- This one is a cheat, I know it, you know it, but I'm doing it anyway. :-) I am thankful for Christmas mornings. I've spent 56 of them or so, most of them shining with bright faces of children, some of them not so merry, but every one is filled with a renewed hope for myself and the world and I wouldn't trade a single one of them for anything. A little bit of Christmas morning lives with me each and every day. My wish for everyone today is that this morning is the beginning of a year of prosperity and love for you all. Merry Christmas!

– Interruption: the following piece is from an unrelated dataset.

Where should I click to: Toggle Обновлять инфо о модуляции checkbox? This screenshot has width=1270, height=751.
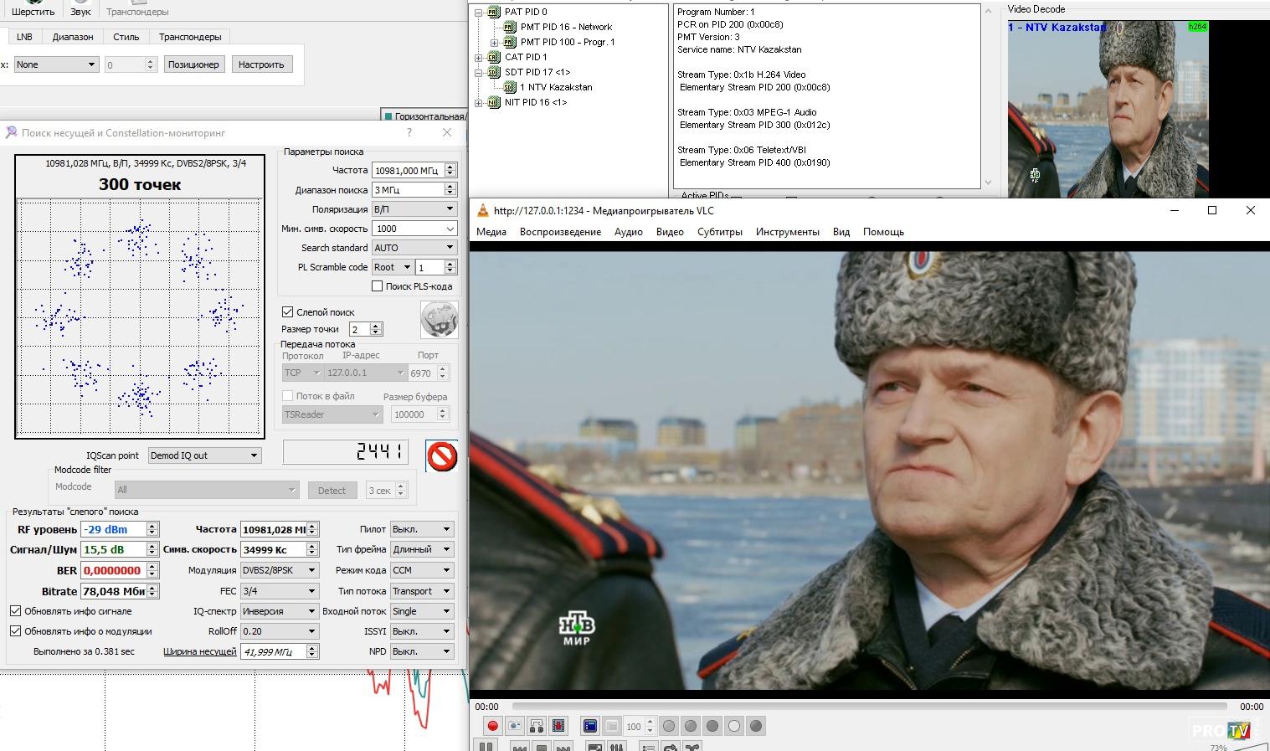15,630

"I will honor Christmas in my heart, and try to keep it all the year." - Circular logic today. :-) After 151 days, I am thankful the way this training of thankfulness has crept into each and every act throughout the day, it's like a force of nature uncaged. As I type I am thankful my fingers are not yet arthritic, that none of the keys on this keyboard have snapped off, that my diligence tells a tale with the print polished off the A, S, and C keys, that the coffee is still warm, for the sketch behind me I'm going to transform to a new painting today, that watercolor never goes bad, it just needs water to bring it back to life, that it's quiet now but I'll be thankful for the flurry and noise when everyone awakens . . . it just doesn't stop. Oh, hey you - though this list is for **me**, my therapy and growth, thank you for reading.
"I've never before been so aware of the thousands of little good things, the thousands of things that go right every day." - I am thankful for the mistakes I've made, in life, in painting, in turning around and smacking my head on the cupboard door I left open, all of them. We tell ourselves this teaches us what not to do, which is a greater mistake I've relied on most of my life. I now look for a new way of doing what led to the error, like forming a habit of minding my way as I go - close the cupboard door before turning away, for example. :-)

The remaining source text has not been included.